Similarly, the region in which Armenia is located is a region where LGBTI rights are largely violated. From Iran, where being gay is a crime punishable by the death penalty, to Azerbaijan, where dozens of members of the LGBTI community were arrested in 2017 [5], to Turkey, where LGBTI rights are rapidly declining after a definite upturn in the early 2000s. Russia's shadow still hangs over Armenia, where the temptation to adopt a law banning LGBT propaganda on the Russian model is still prevalent. Even Georgia, which seemed to have a certain lead, has shown the enormous obstacles that remain in this field through the setbacks of the first Tbilisi Pride march this very year [6].

The specificity of Armenia, both regionally and in the camp of nations that have suffered genocide, is that of having suffered a genocide that is not recognized, either by the (majority of the) international community or by the state that succeeded the perpetrating state.

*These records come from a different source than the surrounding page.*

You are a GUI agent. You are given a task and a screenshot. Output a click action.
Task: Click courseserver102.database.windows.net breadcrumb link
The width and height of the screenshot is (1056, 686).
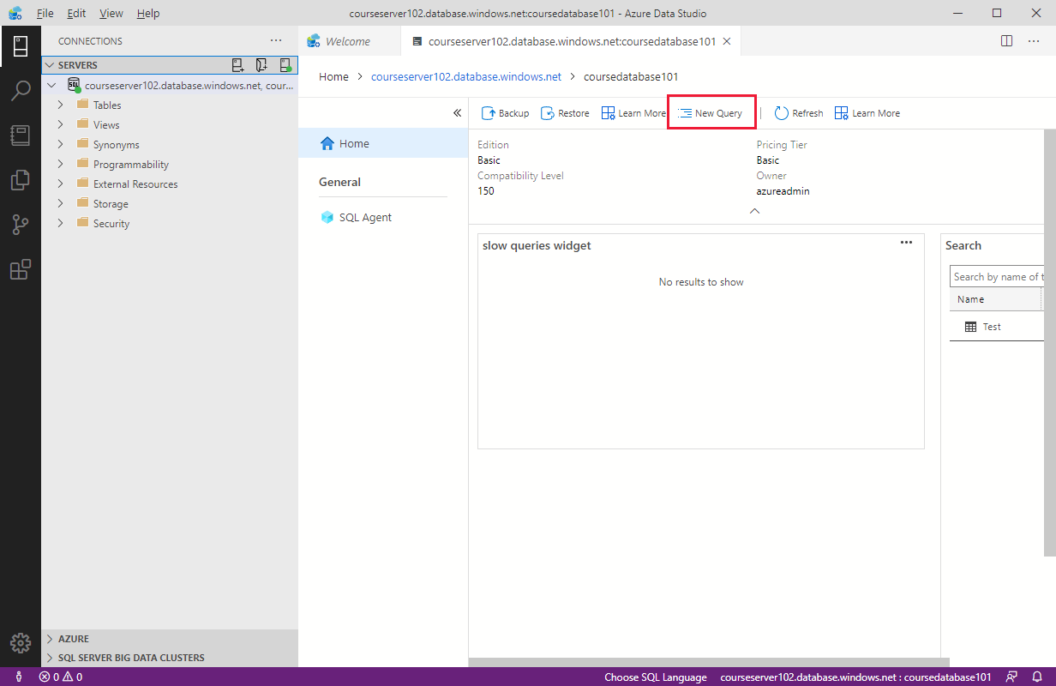pos(465,76)
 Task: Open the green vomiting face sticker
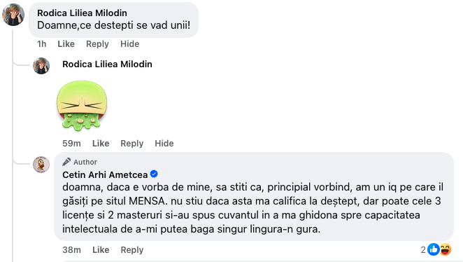click(82, 106)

This non-recognition by Turkey, which is accompanied by virulent state denial, coupled with the permanent threat of war with Azerbaijan, means that the survival of the Armenian nation therefore remains at risk.

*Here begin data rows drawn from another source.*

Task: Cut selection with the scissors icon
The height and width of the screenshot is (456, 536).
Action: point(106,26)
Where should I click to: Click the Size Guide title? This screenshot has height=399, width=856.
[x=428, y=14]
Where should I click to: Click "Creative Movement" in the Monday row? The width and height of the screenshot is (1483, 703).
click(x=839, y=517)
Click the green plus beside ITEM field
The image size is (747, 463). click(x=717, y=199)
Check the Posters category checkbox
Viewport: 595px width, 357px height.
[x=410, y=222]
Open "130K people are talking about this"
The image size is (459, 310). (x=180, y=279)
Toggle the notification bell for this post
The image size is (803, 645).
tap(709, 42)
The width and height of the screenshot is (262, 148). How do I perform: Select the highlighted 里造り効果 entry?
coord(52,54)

The psychological effects of genocide on subsequent generations are best addressed in books such as those by Hélène Piralian. One dimension that is, as far as I know, never treated is the guilt that may be felt by some gay subjects of Armenian origin with regard to this issue of the survival of the Armenian nation. The answer to this feeling of guilt, at the crossroads of the traditional opposition between national and human rights, is self-acceptance, even affirmation, and the need to respect human rights for all. In the future, this frightens our opponents, as several family models will also be possible within the region. At this stage, however, such models are purely utopian and are only a red rag waved by representatives of the old establishment and far right-wing groups to discredit the new government in Armenia [7].

The first realistic step in the field of LGBTI rights that Armenia should take (Hyestart has said it many times) is the adoption of a non-discrimination law based on sexual orientation. This would reinforce, among other measures, the more democratic nature of the "New Armenia". Full respect for the rights of all citizens is a necessary prerequisite for both their development and that of the nation as a whole. The opposition between national and human rights is sterile from this point of view. You can be both gay and Armenian at the same time. Հպարտութեամբ՜ [8]

[1] The courses are given by the Padus-Araxes Cultural Association. This association was co-founded and is presided over by Archbishop Levon Zekiyan, currently episcopal delegate to the Congregation of Mekhitarist Fathers.

[2] Reference to La confusion des sentiments, the French title of Zweig’s novella Verwirrung der Gefühle (English: Confusion)

[3] Release date of Comme ils disent


[8] Hebardoutiamp՜ - With pride!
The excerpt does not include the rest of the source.